> **AUFGABEN**:
A: Was hat laut dem Text über Tocotronic immer wieder den Gedanken bestätigt, dass zwischen „die Platten mögen“ und „Live klasse finden“ unüberbrückbare Hürden stehen?
B: Wiederhole den Abschnitt aus dem Text über Tocotronic wortgetreu, beginnend mit „In späteren Jahren“ und weiter bis einschließlich „unüberbrückbare Hürden stehen.“.

In späteren Jahren kam dann der Bruch. Ihr wurdet komisch, oder ich merkwürdig, und eure Platten sagten mir nicht mehr viel. Live hatte ich Euch überdies nie verstanden. Bis auf ein, zwei Konzerte Mitte der 90er spürte ich immer eine Distanz zwischen mir und eurer Liveperformance. Es gelang mir nie, sie zu überwinden. Eure Konzerte wurden für mich schnell langweilig, die ewig neunmalklugen Ansagen nervten mich sehr und das Bühnendrumherum gefiel mir nicht. Einmal verließ ich euer Konzert noch vor der Zugabe, zur nächsten Tour kaufte ich mir erst gar keine Karte. Das weiße Album gefiel mir sehr, aber kurze Festivalauftritte, die ich von Tocotronic zwangsläufig sah, bestätigten mich immer wieder in meinen Gedanken, dass zwischen dem „die Platten mögen“ und „Live klasse finden“ unüberbrückbare Hürden stehen.

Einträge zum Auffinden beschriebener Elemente
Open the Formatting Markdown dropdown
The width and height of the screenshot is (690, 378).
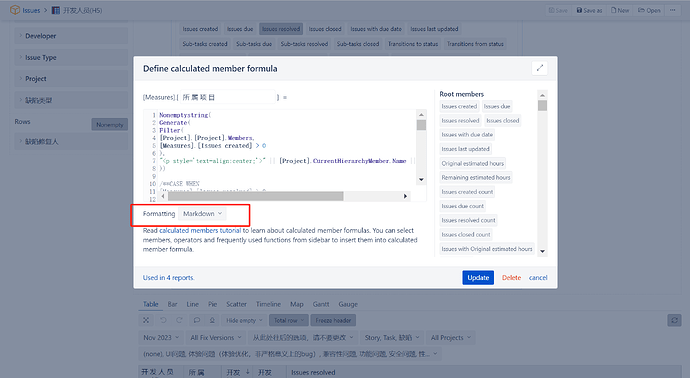click(x=202, y=214)
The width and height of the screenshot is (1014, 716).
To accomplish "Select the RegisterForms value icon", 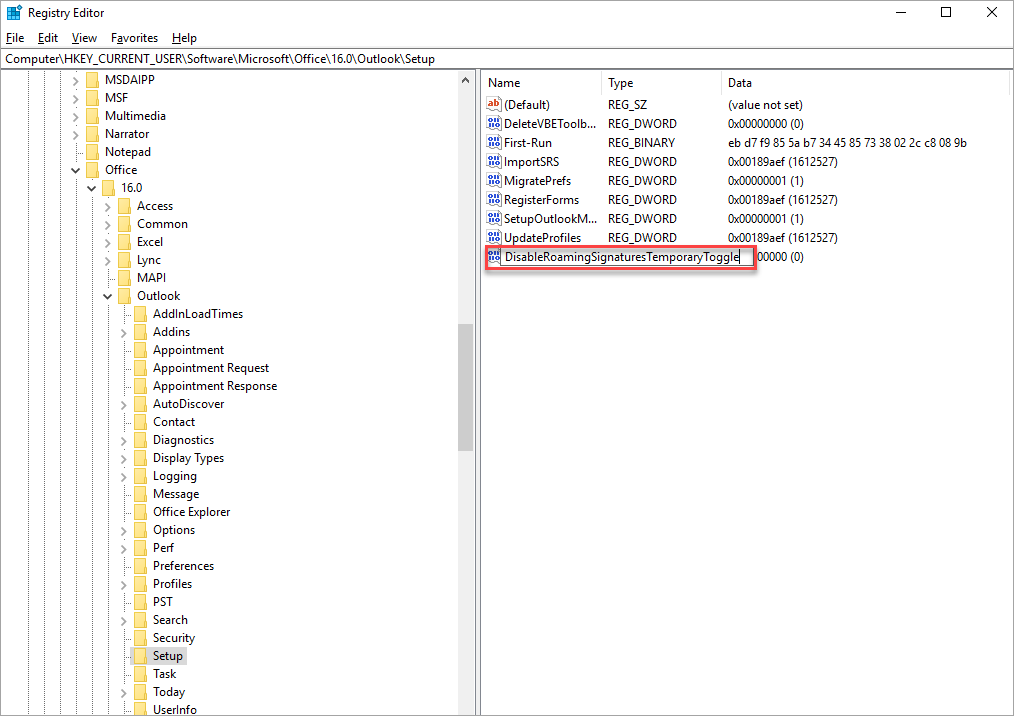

> **VOLLSTÄNDIGE ANTWORTEN**:
A: Bestätigt wurde dieser Gedanke durch kurze Festivalauftritte, die der Text zufolge zwangsläufig von Tocotronic gesehen wurden. Das geschah, obwohl das weiße Album sehr gefiel.

B:
In späteren Jahren kam dann der Bruch. Ihr wurdet komisch, oder ich merkwürdig, und eure Platten sagten mir nicht mehr viel. Live hatte ich Euch überdies nie verstanden. Bis auf ein, zwei Konzerte Mitte der 90er spürte ich immer eine Distanz zwischen mir und eurer Liveperformance. Es gelang mir nie, sie zu überwinden. Eure Konzerte wurden für mich schnell langweilig, die ewig neunmalklugen Ansagen nervten mich sehr und das Bühnendrumherum gefiel mir nicht. Einmal verließ ich euer Konzert noch vor der Zugabe, zur nächsten Tour kaufte ich mir erst gar keine Karte. Das weiße Album gefiel mir sehr, aber kurze Festivalauftritte, die ich von Tocotronic zwangsläufig sah, bestätigten mich immer wieder in meinen Gedanken, dass zwischen dem „die Platten mögen“ und „Live klasse finden“ unüberbrückbare Hürden stehen.